Stored items
•••••

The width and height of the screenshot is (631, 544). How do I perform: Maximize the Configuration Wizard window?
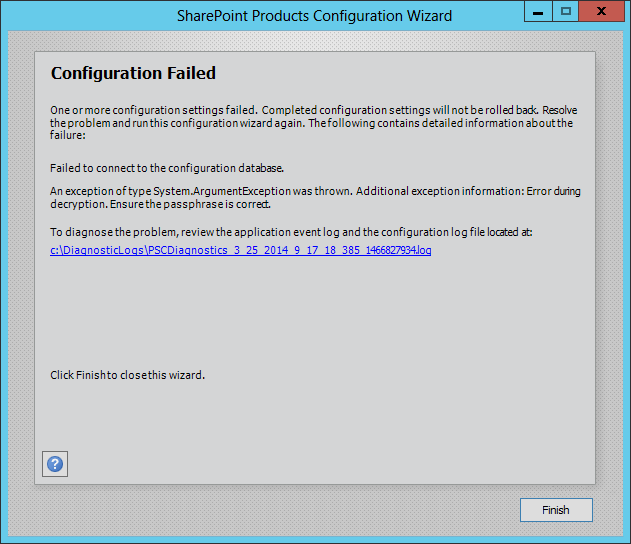[566, 14]
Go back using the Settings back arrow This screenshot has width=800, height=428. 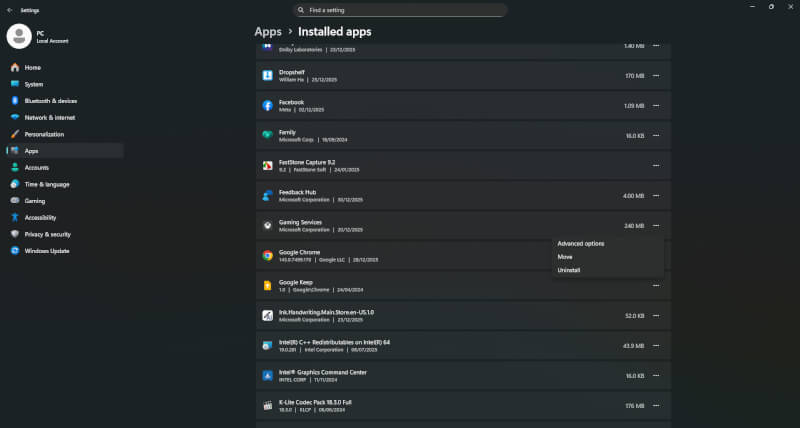coord(9,8)
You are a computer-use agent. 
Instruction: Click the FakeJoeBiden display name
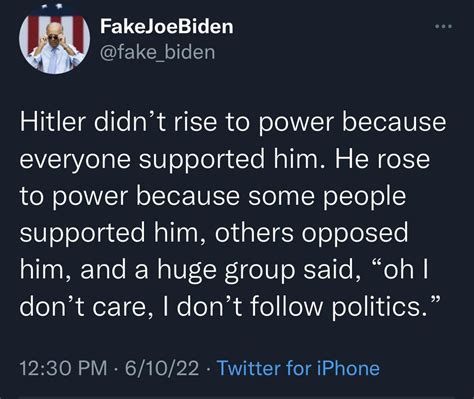[x=167, y=26]
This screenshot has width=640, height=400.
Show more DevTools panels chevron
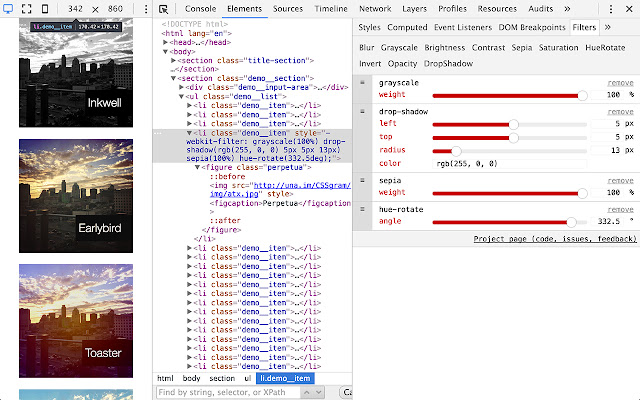(x=567, y=9)
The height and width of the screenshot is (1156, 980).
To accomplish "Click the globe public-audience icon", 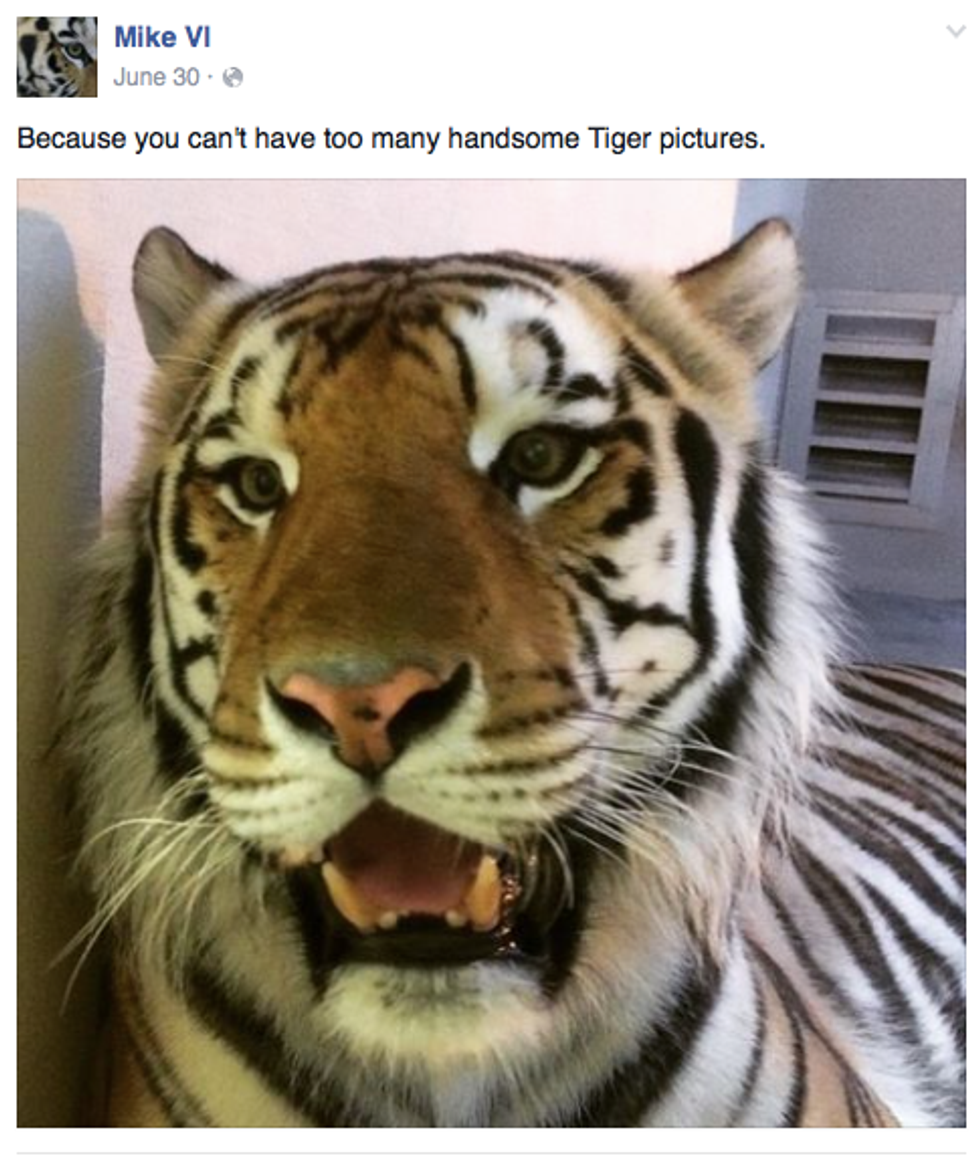I will pyautogui.click(x=233, y=78).
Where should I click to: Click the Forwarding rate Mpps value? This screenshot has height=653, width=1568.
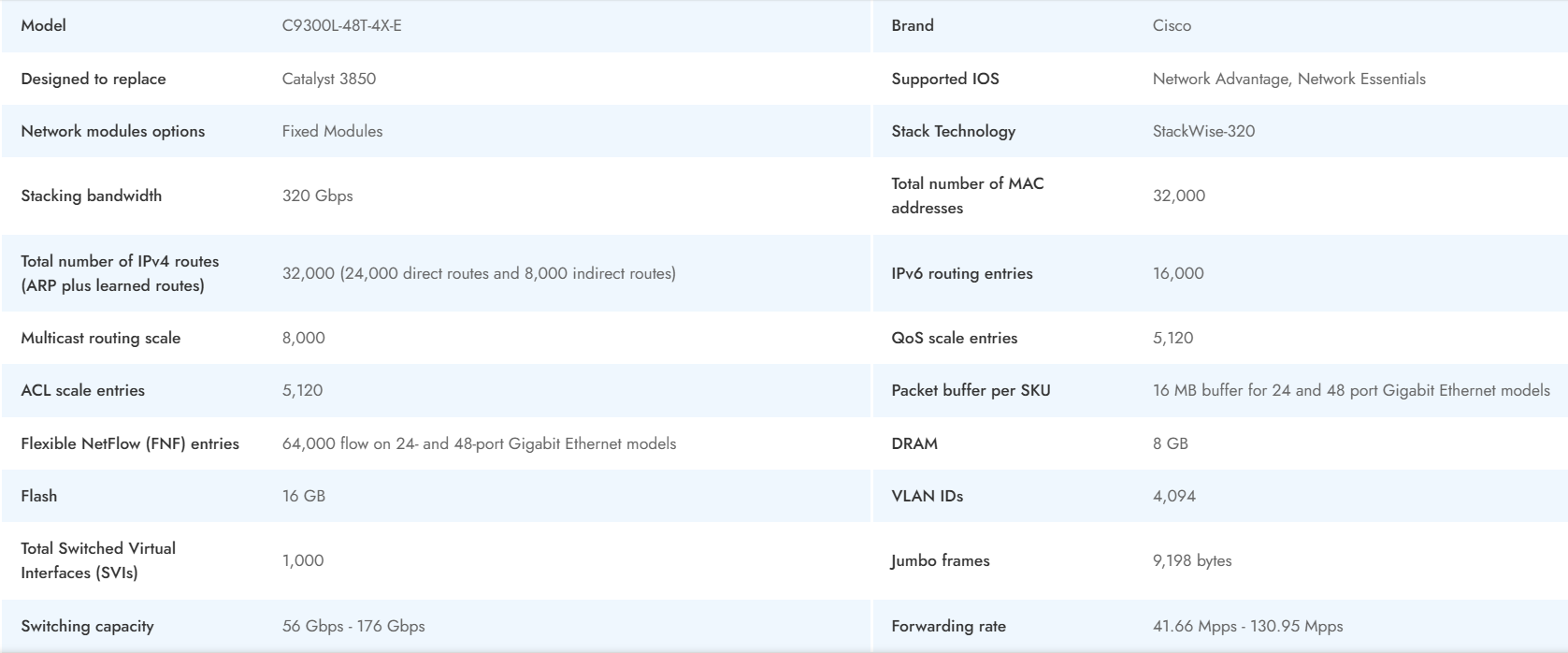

•••••

Look above for the line with "You are a computer-use agent.", then print it and each line after it down to and including the line with "The height and". Leave out the pictures and keep the wording exact.

You are a computer-use agent. 
Instruction: Click the FakeJoeBiden display name
[x=167, y=26]
This screenshot has width=640, height=400.
Show more DevTools panels chevron
(x=567, y=9)
The height and width of the screenshot is (1156, 980).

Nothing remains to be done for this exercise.